** WHAT TO PRODUCE **
Retype the movie ratings assignment from "# Normalize all" to "round(ratings$metacritic / 20, 0)".

[start EXCERPTED PASSAGE]

Week 2 task

Choose six recent popular movies. Ask at least five people that you know (friends, family, classmates, imaginary friends) to rate each of these movie that they have seen on a scale of 1 to 5. Take the results (observations) and store them in a SQL database. Load the information into an R dataframe. Your deliverables should include your SQL scripts and your R Markdown code, posted to GitHub.

Setup

# Load packages
library(RMySQL)
library(reshape2)
library(plyr)

Data initialization

Since this assignment is centered around using R with SQL, I have decided to enter initial data manually. Every year I attemp to watch all movies nominated as Best Picture for the Academy Awards. This data set includes my ratings and ratings of several review aggregators for 9 movies nominated this year.

movies <- c("Arrival", "Fences", "Hacksaw Ridge", "Hell or High Water", "Hidden Figures",
            "La La Land", "Lion", "Manchester by the Sea", "Moonlight")
ilya <- c(3, NA, 3, NA, 4, 3, 3, 5, 4)
imdb <- c(8.1, 7.5, 8.3, 7.7, 7.9, 8.5, 8, 8.2, 8.1)
rotten_tomatoes <- c(94, 95, 86, 98, 92, 93, 86, 96, 98)
google_users <- c(86, 83, 94, 91, 92, 89, 84, 74, 88)
metacritic <- c(81, 79, 71, 88, 74, 93, 69, 96, 99)

ratings <- data.frame(movies, ilya, imdb, rotten_tomatoes, google_users, metacritic)

# Normalize all ratings to a 5 point scale
ratings$imdb <- round(ratings$imdb / 2, 0)
ratings$rotten_tomatoes <- round(ratings$rotten_tomatoes / 20, 0)
ratings$google_users <- round(ratings$google_users / 20, 0)
ratings$metacritic <- round(ratings$metacritic / 20, 0)
knitr::kable(ratings, col.names = c("Movies", "My Ratings", "IMDB", "Rotten Tomatoes", "Google Users", "Metacritic"))
Movies My Ratings IMDB Rotten Tomatoes Google Users Metacritic
Arrival 3 4 5 4 4
Fences NA 4 5 4 4
Hacksaw Ridge 3 4 4 5 4
Hell or High Water NA 4 5 5 4
Hidden Figures 4 4 5 5 4
La La Land 3 4 5 4 5
Lion 3 4 4 4 3
Manchester by the Sea 5 4 5 4 5
Moonlight 4 4 5 4 5

Just for practicing I have decided to normalize the main table into three smaller tables containing information about movies, critics and ratings.

# Transpose the table
movie_ratings <- melt(ratings, id=c("movies"))
colnames(movie_ratings) <- c("movie", "critic", "rating")

# Extract unique movies and assign ID to each
movies <- data.frame(1:nlevels(movie_ratings$movie), levels(movie_ratings$movie))
colnames(movies) <- c("id", "movie")

[end EXCERPTED PASSAGE]
[start SUPPLIED DATA]

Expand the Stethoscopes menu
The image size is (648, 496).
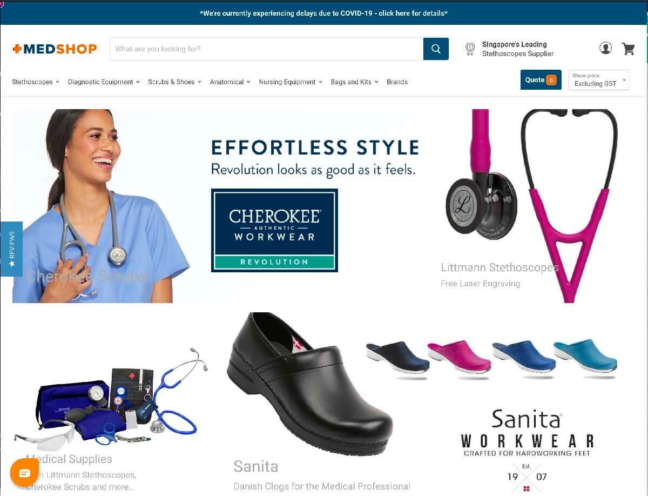pyautogui.click(x=35, y=82)
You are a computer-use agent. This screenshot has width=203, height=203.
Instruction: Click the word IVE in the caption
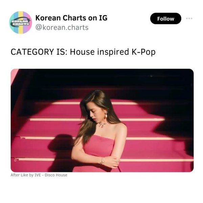click(x=38, y=175)
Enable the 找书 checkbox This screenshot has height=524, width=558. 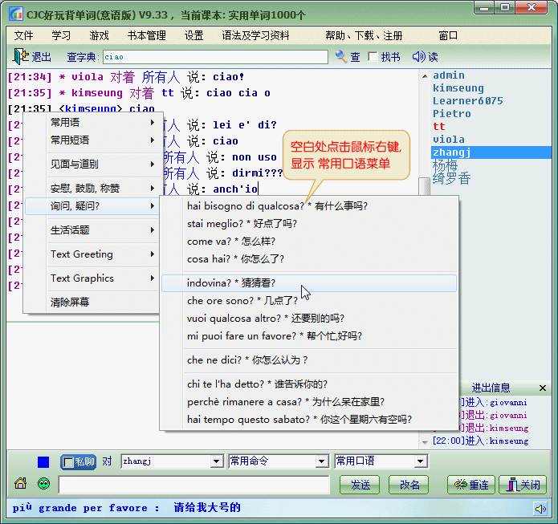[373, 57]
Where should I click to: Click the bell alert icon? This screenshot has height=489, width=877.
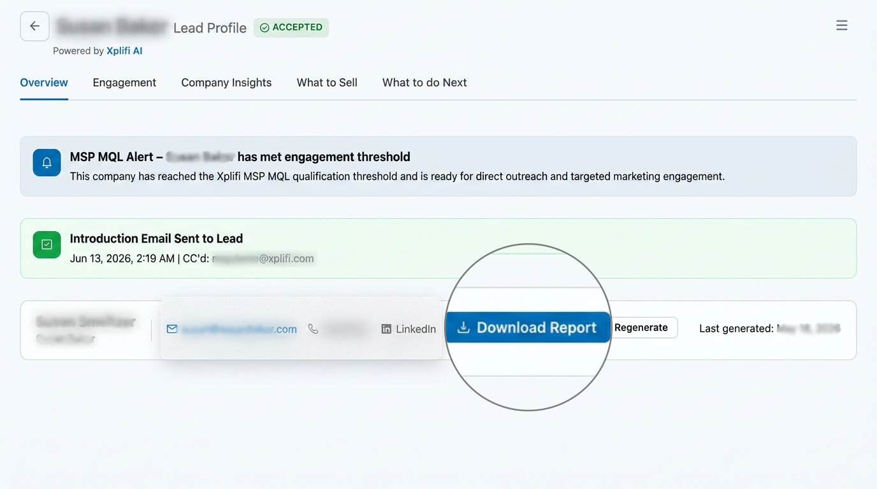pos(47,163)

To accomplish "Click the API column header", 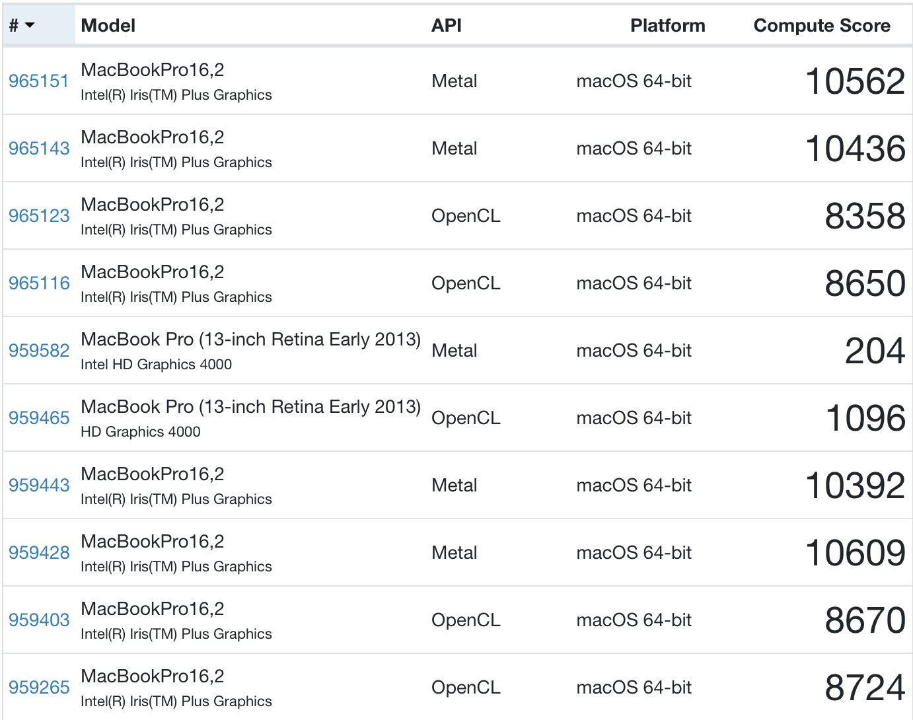I will coord(447,26).
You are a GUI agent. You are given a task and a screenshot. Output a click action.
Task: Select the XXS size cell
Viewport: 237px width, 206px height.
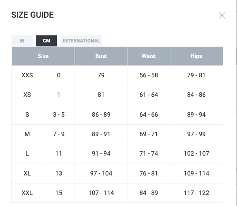coord(27,75)
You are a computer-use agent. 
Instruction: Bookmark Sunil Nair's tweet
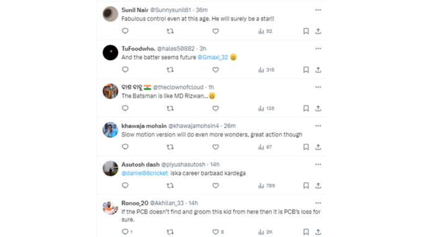[x=306, y=31]
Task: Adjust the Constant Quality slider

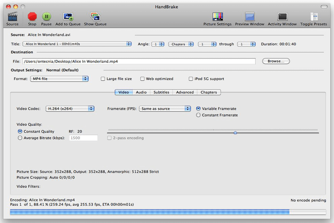Action: 235,133
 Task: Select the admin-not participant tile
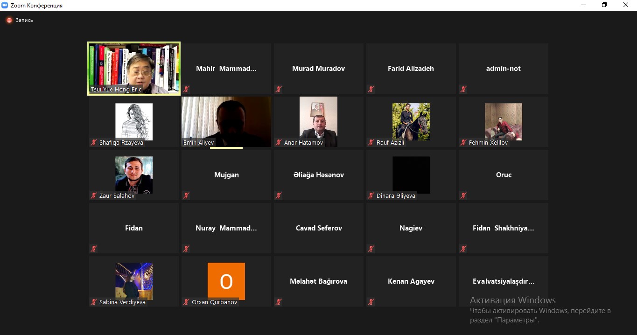tap(503, 69)
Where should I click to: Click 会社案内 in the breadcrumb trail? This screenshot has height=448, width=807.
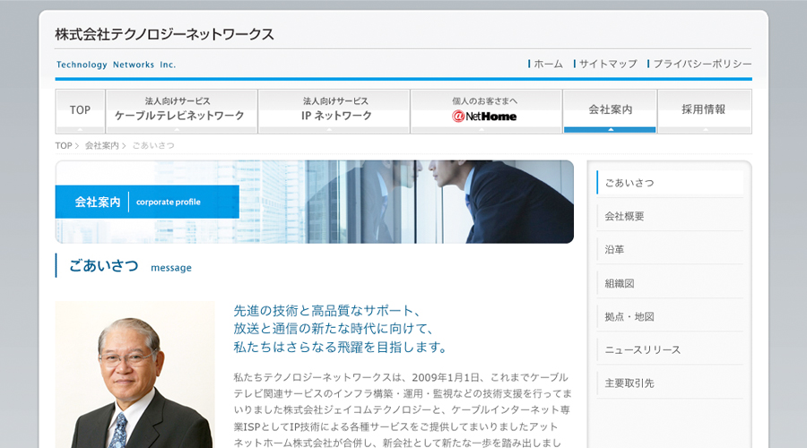[x=101, y=145]
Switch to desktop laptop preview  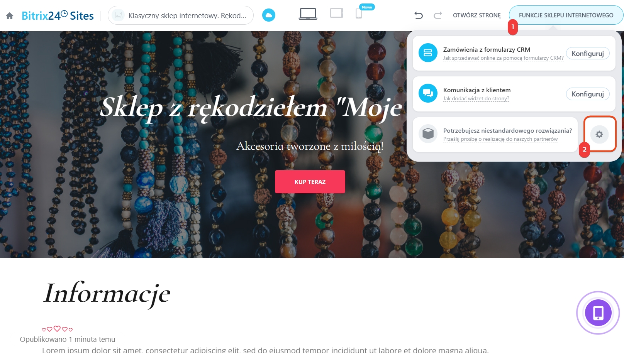[x=308, y=14]
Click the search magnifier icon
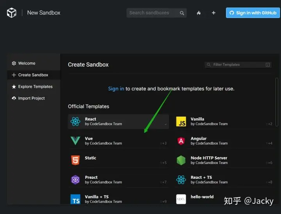 (182, 13)
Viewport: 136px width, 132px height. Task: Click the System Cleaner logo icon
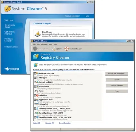click(x=8, y=8)
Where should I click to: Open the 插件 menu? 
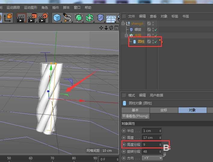[55, 8]
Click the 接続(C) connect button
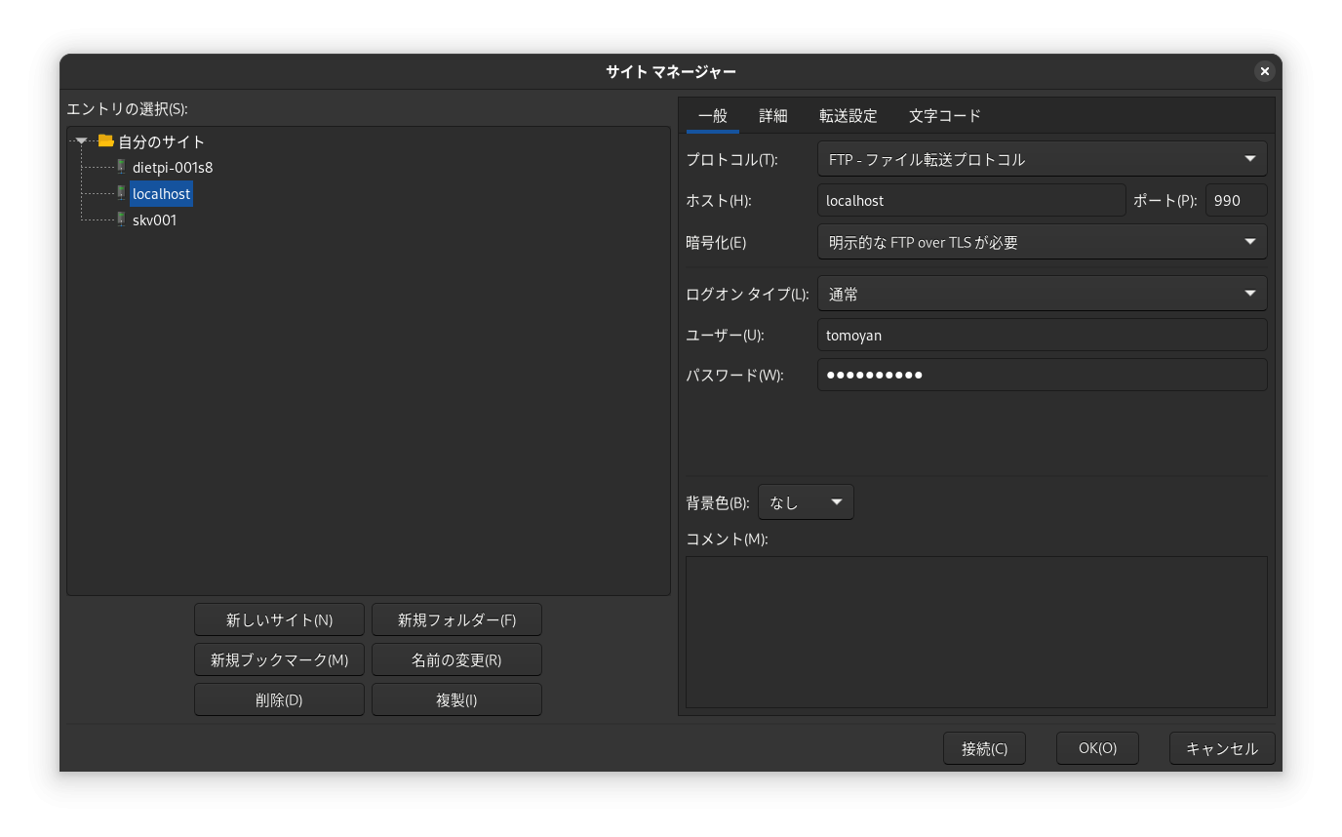1342x837 pixels. coord(984,748)
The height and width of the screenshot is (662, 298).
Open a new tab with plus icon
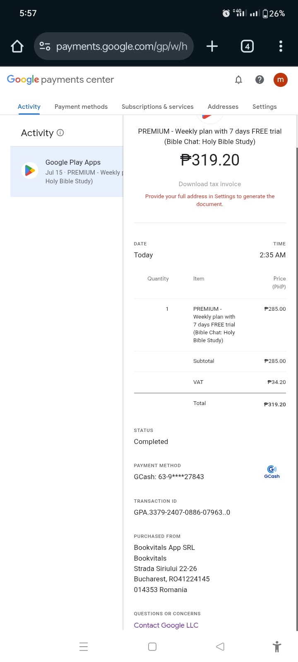[x=212, y=46]
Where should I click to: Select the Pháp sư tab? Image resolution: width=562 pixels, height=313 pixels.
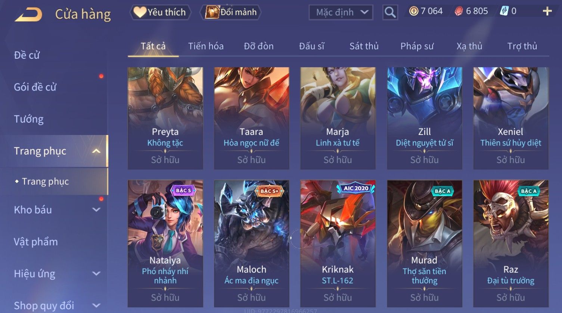click(417, 46)
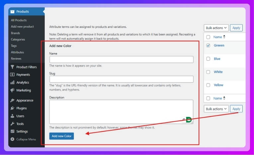Click the Collapse Menu arrow icon
This screenshot has height=155, width=254.
pos(13,139)
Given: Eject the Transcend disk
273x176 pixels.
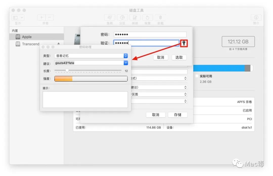Looking at the screenshot, I should (x=59, y=44).
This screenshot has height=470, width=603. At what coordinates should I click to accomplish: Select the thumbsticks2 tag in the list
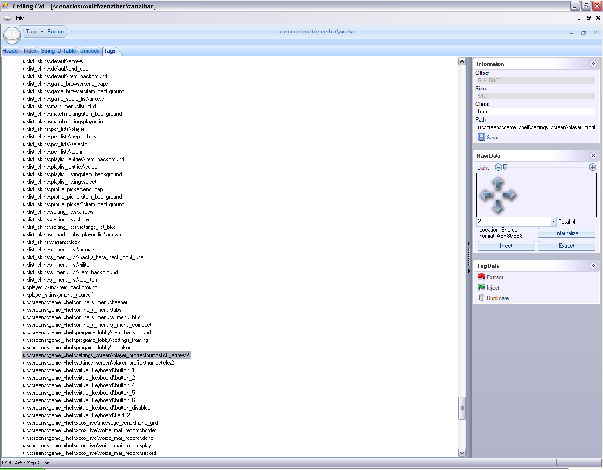point(99,363)
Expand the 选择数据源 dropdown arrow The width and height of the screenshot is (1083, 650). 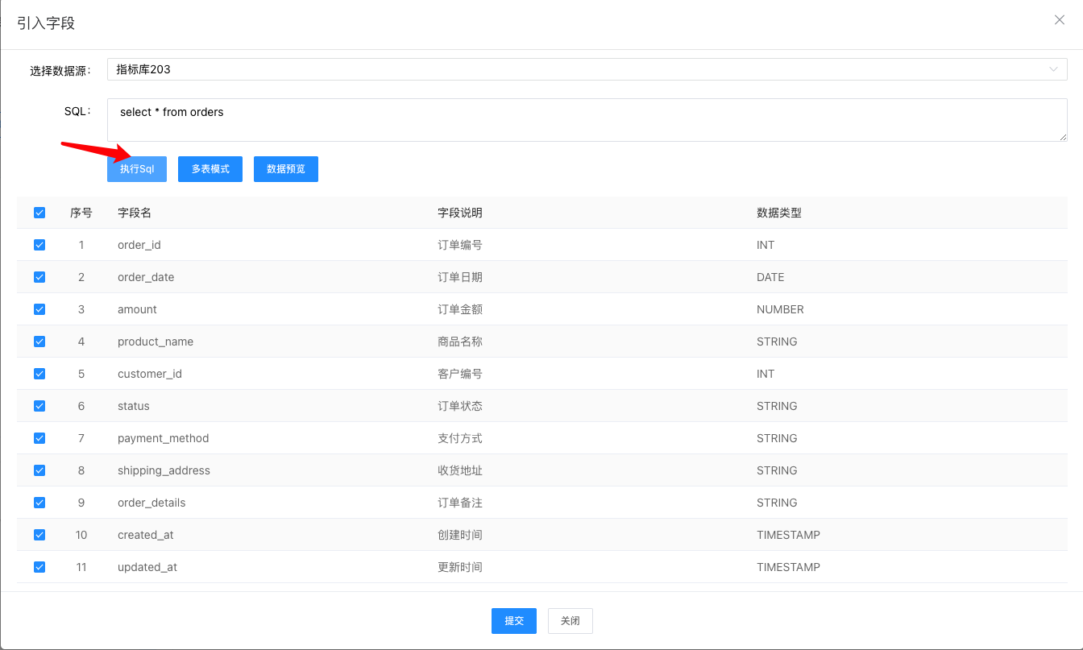point(1053,69)
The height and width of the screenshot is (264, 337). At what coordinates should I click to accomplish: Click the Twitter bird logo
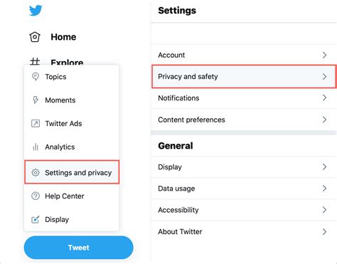pos(36,11)
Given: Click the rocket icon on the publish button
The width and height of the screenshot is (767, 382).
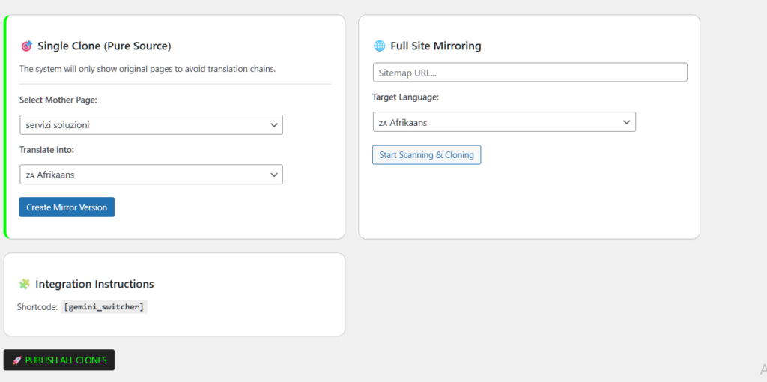Looking at the screenshot, I should tap(16, 360).
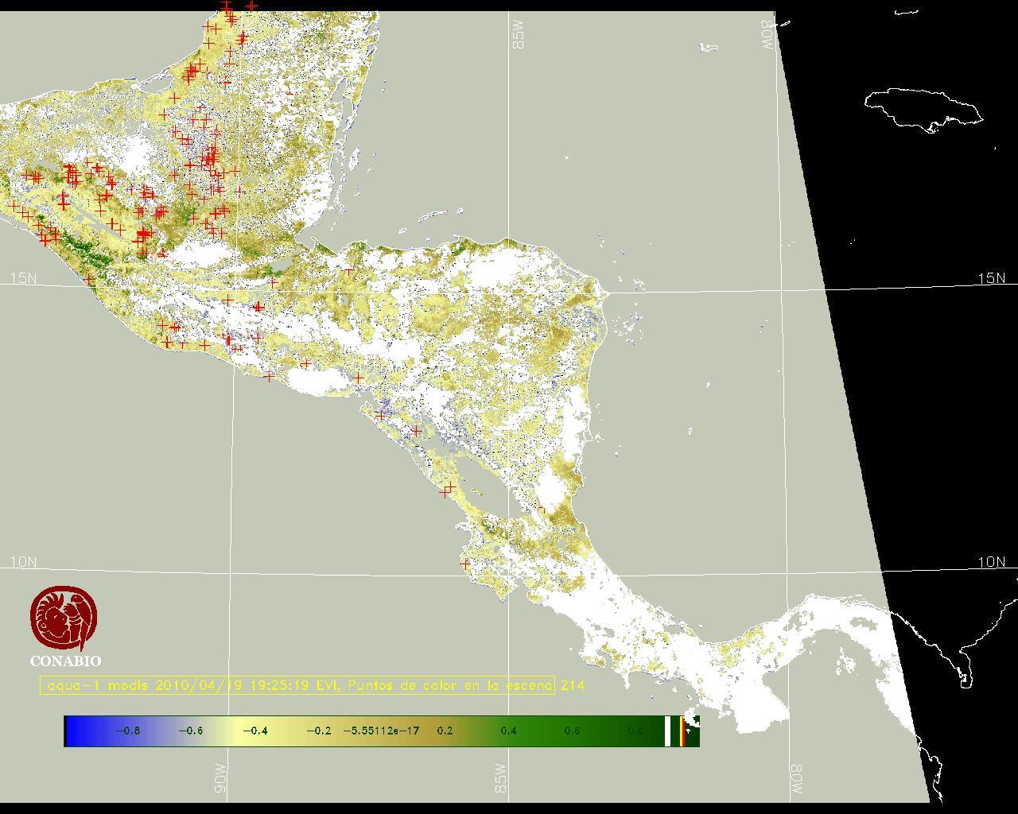This screenshot has height=814, width=1018.
Task: Click the yellow-framed aqua-1 modis caption box
Action: pos(297,685)
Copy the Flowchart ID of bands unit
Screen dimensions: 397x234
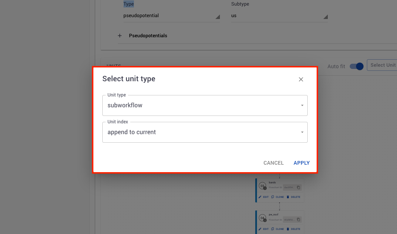(298, 187)

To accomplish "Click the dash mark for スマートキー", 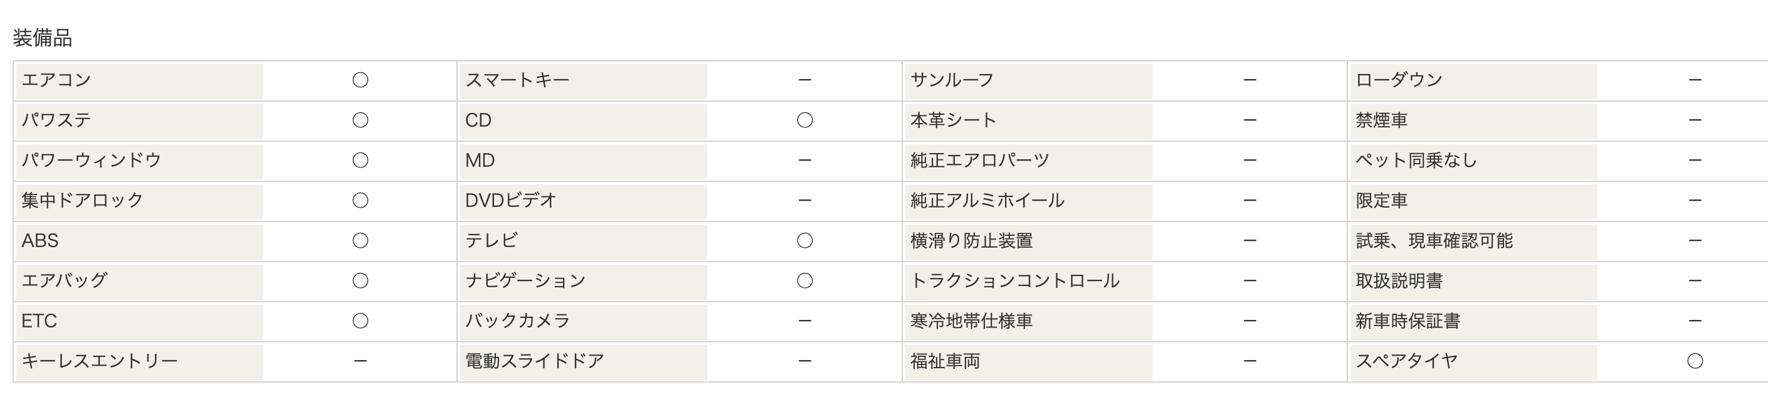I will (805, 80).
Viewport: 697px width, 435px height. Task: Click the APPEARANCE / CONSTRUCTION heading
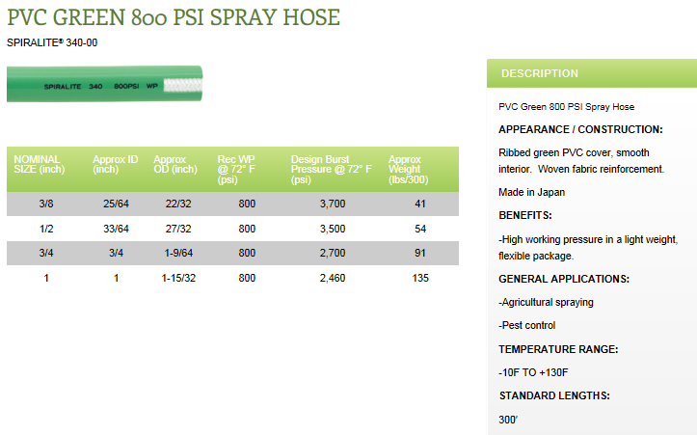point(580,129)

[end SUPPLIED DATA]

** EXERCISE RESULT **
# Normalize all ratings to a 5 point scale
ratings$imdb <- round(ratings$imdb / 2, 0)
ratings$rotten_tomatoes <- round(ratings$rotten_tomatoes / 20, 0)
ratings$google_users <- round(ratings$google_users / 20, 0)
ratings$metacritic <- round(ratings$metacritic / 20, 0)